There is nothing more quintessentially 2019 than social justice shaming and cancellation. The poet Joseph Massey has written a beautiful poem about it. You see, Massey was cancelled as a result of untested grievances by ex-partners in what has become an all-too-familiar ritual throughout North American arts communities. Basically, it was alleged that he used his “power” and “influence” in the poetry world to verbally and psychologically harm other poets.
Of course, you can’t prove a negative, but the idea that poets wield any power is quite preposterous in and of itself. There’s a reason for the saying “drunk as a poet on payday.” But the allegations against Massey are so mind-blowingly stupid that they read like satire worthy of Titania McGrath. If Massey is indeed guilty of “severe name calling,” well then, who cares? Is this really the standard? Instead of going away, Massey decided to continue his relationship with poetry and simply walk away from the poets. He said no to being cancelled.
This is a brazen move, and one that takes courage and fortitude. Standing up to a community, an arts community especially, who band together, point fingers, and scream about your flaws, faults, and supposed misdeeds until you bend and break is painful and scary. When insinuations are hurled, and demands are made that you step away from the heat of the circle, the most natural thing in the world is to hang your head and go. Massey didn’t do that. He just kept writing.
The poem was a hit online and was shared by Massey’s hero Deepak Chopra. This should give all of us hope that when work is strong, it will find a place.
It’s a lovely piece of writing. It asks us to “vow to see / what isn’t immediately seen,” in a stunning, urgent call to action. He asks us to look beyond the headlines, the tweets, and the snark that have turned us against each other. In the world of social media shaming, we tend to focus on the accusations, the righteous finger-pointers. When the accused stand up and speak for themselves, they are discredited, their bodies of work dismembered.

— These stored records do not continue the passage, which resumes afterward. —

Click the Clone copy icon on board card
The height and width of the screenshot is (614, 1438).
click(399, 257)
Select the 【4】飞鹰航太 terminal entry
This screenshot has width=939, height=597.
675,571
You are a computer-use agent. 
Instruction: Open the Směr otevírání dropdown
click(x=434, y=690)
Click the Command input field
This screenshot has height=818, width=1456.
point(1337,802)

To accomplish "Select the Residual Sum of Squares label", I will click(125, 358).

But the truth is we only just have the one life. We can do what others want us to do, what they expect of us, or we can make our own decisions and determinations and live according to our choosing instead of others. No one should let themselves be cancelled without a fight.
The inconvenient truth about cancel culture is that it’s incoherent. We are all “abusers” and we are all “victims” by the ever-expanding definitions required to construct these kinds of cancellations. There is no formal proceeding, just insinuations and allegations. Words against words—not a viable means of justice. A criminal or civil proceeding has a structure, complete with exoneration or sentencing. A person can pay the price, serve their time, but mob justice has no process and no end.
Massey’s humanity and empathy are on full display in his poem. His verse asks us to think clearly and with open hearts. Online forums often insist that we do the opposite, to think the way we are told to, to close our hearts. The world of social media is where little fascists go to flourish. Twitter and Facebook are the digital killing fields of our culture.
Legacies are destroyed, work is discredited, all because the individuals themselves couldn’t live up to unclear standards. But these standards are shifting and mercurial, and cover a wide breadth of behaviours and attitudes.
Martin Luther King, Jr. is their latest cancellation. His relationships with women outside his marriage were already known about, and it does no one a service to rake them up and spill them across the internet. It is an effort to destroy the legacy of a man without whom race relations in the United States would not have moved forward. Instead of taking a cue from King, the social justice crowd follows the path of J. Edgar Hoover, snarking and snitching their way from conspiracy to conspiracy, from allegation to allegation. Doesn’t that just say it all?
Massey, with his poem, has shown them a path forward. The next artists targeted by the mob can look to “Poem Against Cancellation” and find hope for their creative futures. This is why the social justice crowd is starting to dig up our honored dead and cancel them instead. The dead can’t uncancel themselves.